Halfway through our chat, the radio cuts in. It's a shooting south of the river. We exit the cafe, slip on some Kevlar and Gareth pushes the siren. But a few minutes later, midway over London Bridge, the job is cancelled: the patient may be stable.
This scenario is an extremely common one. Over the previous 12 hours, 3,000-plus calls came through the operating centre. London's Air Ambulance was dispatched to four, with ultimately cancelled as patients were likely stabilised, not as critically injured as initially thought, evacuated onwards to a hospital or died prior to their arrival.
As we head back to the Royal London for the shift change, I recall Gareth's story at the beginning of the evening. Growing up on the Isle of Man and seeing crashed motorcycle riders during its famous TT race lying in the road in need of help is what set the scene and brought him here. And I'm curious of his take on perception versus reality with London's emergency services.
"The public probably feel every vehicle with blue lights flying around is saving lives," he says. "In reality, there are only a small number of jobs where you can try and change someone's life.

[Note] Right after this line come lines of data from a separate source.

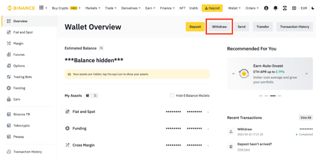Expand the Markets dropdown
Viewport: 316px width, 157px height.
(93, 8)
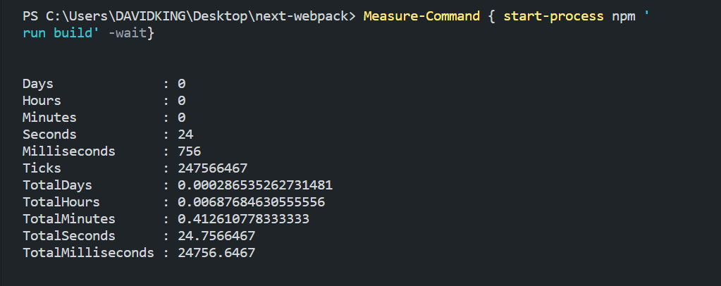Click the Ticks label
This screenshot has height=286, width=721.
click(42, 168)
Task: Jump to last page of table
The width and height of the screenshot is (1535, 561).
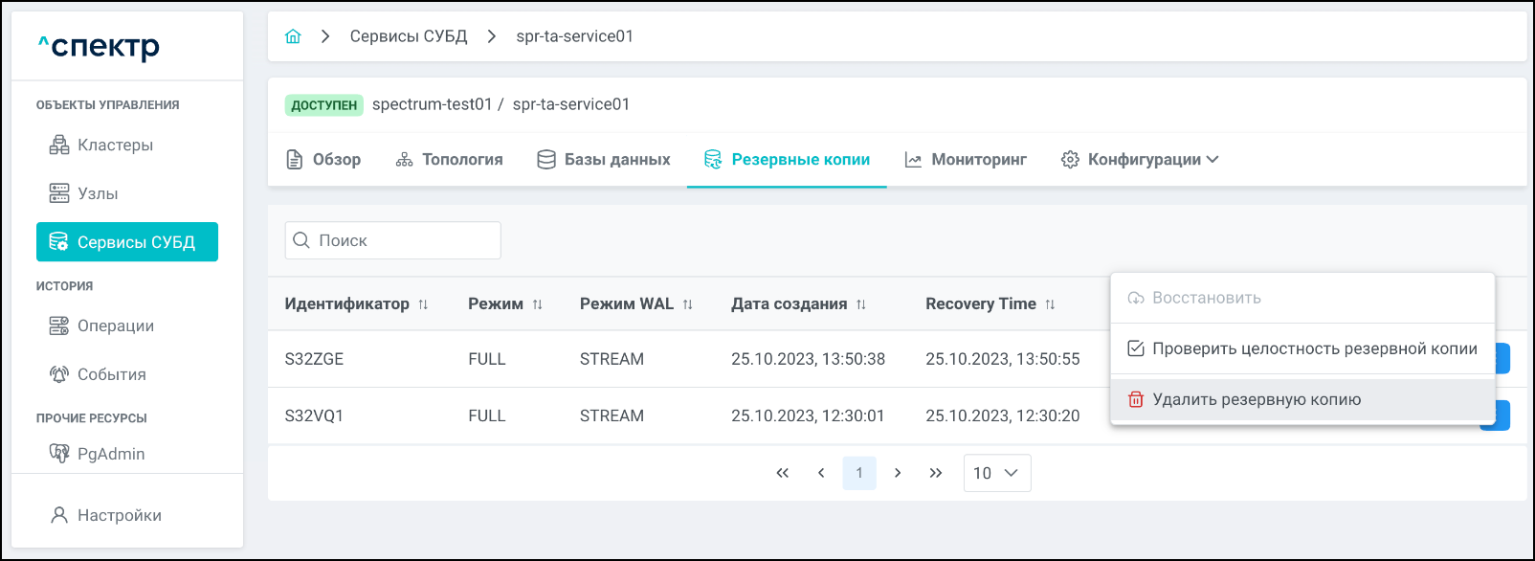Action: pos(936,473)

"What's sadder, though, is when you get home you may have done many different jobs – from shootings to road traffic collisions – and not one bit of it makes the news. You suddenly realise that much of what happens is normalised in society; that those things are considered fair game. We see the trauma like a disease – like meningitis or leukaemia – we're here to prevent it. And when big events don't get acknowledged, you realise something like that's just not important to everyone."